** Record excerpts follows **

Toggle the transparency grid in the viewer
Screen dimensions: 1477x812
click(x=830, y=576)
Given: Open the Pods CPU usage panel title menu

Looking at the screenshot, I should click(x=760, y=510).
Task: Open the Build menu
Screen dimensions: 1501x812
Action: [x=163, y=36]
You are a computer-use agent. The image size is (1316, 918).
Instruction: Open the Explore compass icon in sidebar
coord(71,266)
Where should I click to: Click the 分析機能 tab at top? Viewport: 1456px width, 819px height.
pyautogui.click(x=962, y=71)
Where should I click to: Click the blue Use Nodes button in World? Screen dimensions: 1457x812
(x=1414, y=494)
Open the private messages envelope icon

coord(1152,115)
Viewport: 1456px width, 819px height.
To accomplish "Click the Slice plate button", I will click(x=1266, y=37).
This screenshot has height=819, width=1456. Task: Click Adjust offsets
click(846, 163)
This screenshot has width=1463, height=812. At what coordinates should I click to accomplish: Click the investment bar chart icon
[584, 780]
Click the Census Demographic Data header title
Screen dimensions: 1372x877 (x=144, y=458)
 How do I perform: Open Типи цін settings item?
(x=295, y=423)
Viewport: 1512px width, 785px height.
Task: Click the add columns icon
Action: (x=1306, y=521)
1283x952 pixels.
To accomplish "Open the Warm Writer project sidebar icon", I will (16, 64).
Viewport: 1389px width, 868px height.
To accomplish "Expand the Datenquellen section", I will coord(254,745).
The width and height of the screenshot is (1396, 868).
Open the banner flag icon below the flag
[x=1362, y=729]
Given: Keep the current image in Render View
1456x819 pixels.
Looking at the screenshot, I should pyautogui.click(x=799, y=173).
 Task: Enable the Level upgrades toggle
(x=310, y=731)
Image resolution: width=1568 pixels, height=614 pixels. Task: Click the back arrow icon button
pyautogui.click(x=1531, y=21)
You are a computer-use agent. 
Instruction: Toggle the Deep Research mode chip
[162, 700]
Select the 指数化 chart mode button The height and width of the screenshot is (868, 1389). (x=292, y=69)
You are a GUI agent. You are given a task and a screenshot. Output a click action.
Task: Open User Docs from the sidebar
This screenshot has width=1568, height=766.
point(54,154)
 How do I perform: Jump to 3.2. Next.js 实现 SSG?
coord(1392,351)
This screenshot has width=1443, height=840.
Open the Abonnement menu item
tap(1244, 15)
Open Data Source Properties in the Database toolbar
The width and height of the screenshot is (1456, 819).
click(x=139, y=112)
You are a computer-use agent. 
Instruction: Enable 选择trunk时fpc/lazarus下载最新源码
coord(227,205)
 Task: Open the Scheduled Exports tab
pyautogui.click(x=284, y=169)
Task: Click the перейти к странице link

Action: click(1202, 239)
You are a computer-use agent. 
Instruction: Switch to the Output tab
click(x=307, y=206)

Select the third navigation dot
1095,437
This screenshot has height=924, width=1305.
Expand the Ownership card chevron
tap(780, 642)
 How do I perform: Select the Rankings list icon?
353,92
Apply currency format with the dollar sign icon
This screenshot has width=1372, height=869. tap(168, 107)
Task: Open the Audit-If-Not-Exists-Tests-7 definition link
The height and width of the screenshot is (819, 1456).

** End of Record excerpts **

What to produce: Please make the answer a complete, exact reproduction of the records.

Exercise output:
Toggle the transparency grid in the viewer
Screen dimensions: 1477x812
click(x=830, y=576)
Given: Open the Pods CPU usage panel title menu

Looking at the screenshot, I should click(x=760, y=510).
Task: Open the Build menu
Screen dimensions: 1501x812
Action: [x=163, y=36]
You are a computer-use agent. The image size is (1316, 918).
Instruction: Open the Explore compass icon in sidebar
coord(71,266)
Where should I click to: Click the 分析機能 tab at top? Viewport: 1456px width, 819px height.
pyautogui.click(x=962, y=71)
Where should I click to: Click the blue Use Nodes button in World? Screen dimensions: 1457x812
(x=1414, y=494)
Open the private messages envelope icon

coord(1152,115)
Viewport: 1456px width, 819px height.
To accomplish "Click the Slice plate button", I will click(x=1266, y=37).
This screenshot has height=819, width=1456. Task: Click Adjust offsets
click(846, 163)
This screenshot has width=1463, height=812. At what coordinates should I click to accomplish: Click the investment bar chart icon
[584, 780]
Click the Census Demographic Data header title
Screen dimensions: 1372x877 (x=144, y=458)
 How do I perform: Open Типи цін settings item?
(x=295, y=423)
Viewport: 1512px width, 785px height.
Task: Click the add columns icon
Action: (x=1306, y=521)
1283x952 pixels.
To accomplish "Open the Warm Writer project sidebar icon", I will (16, 64).
Viewport: 1389px width, 868px height.
To accomplish "Expand the Datenquellen section", I will coord(254,745).
The width and height of the screenshot is (1396, 868).
Open the banner flag icon below the flag
[x=1362, y=729]
Given: Keep the current image in Render View
1456x819 pixels.
Looking at the screenshot, I should pyautogui.click(x=799, y=173).
 Task: Enable the Level upgrades toggle
(x=310, y=731)
Image resolution: width=1568 pixels, height=614 pixels. Task: Click the back arrow icon button
pyautogui.click(x=1531, y=21)
You are a computer-use agent. 
Instruction: Toggle the Deep Research mode chip
[162, 700]
Select the 指数化 chart mode button The height and width of the screenshot is (868, 1389). (x=292, y=69)
You are a GUI agent. You are given a task and a screenshot. Output a click action.
Task: Open User Docs from the sidebar
This screenshot has width=1568, height=766.
point(54,154)
 How do I perform: Jump to 3.2. Next.js 实现 SSG?
coord(1392,351)
This screenshot has width=1443, height=840.
Open the Abonnement menu item
tap(1244, 15)
Open Data Source Properties in the Database toolbar
The width and height of the screenshot is (1456, 819).
click(x=139, y=112)
You are a computer-use agent. 
Instruction: Enable 选择trunk时fpc/lazarus下载最新源码
coord(227,205)
 Task: Open the Scheduled Exports tab
pyautogui.click(x=284, y=169)
Task: Click the перейти к странице link

Action: click(1202, 239)
You are a computer-use agent. 
Instruction: Switch to the Output tab
click(x=307, y=206)

Select the third navigation dot
1095,437
This screenshot has height=924, width=1305.
Expand the Ownership card chevron
tap(780, 642)
 How do I perform: Select the Rankings list icon?
353,92
Apply currency format with the dollar sign icon
This screenshot has width=1372, height=869. tap(168, 107)
Task: Open the Audit-If-Not-Exists-Tests-7 definition link
The height and width of the screenshot is (819, 1456).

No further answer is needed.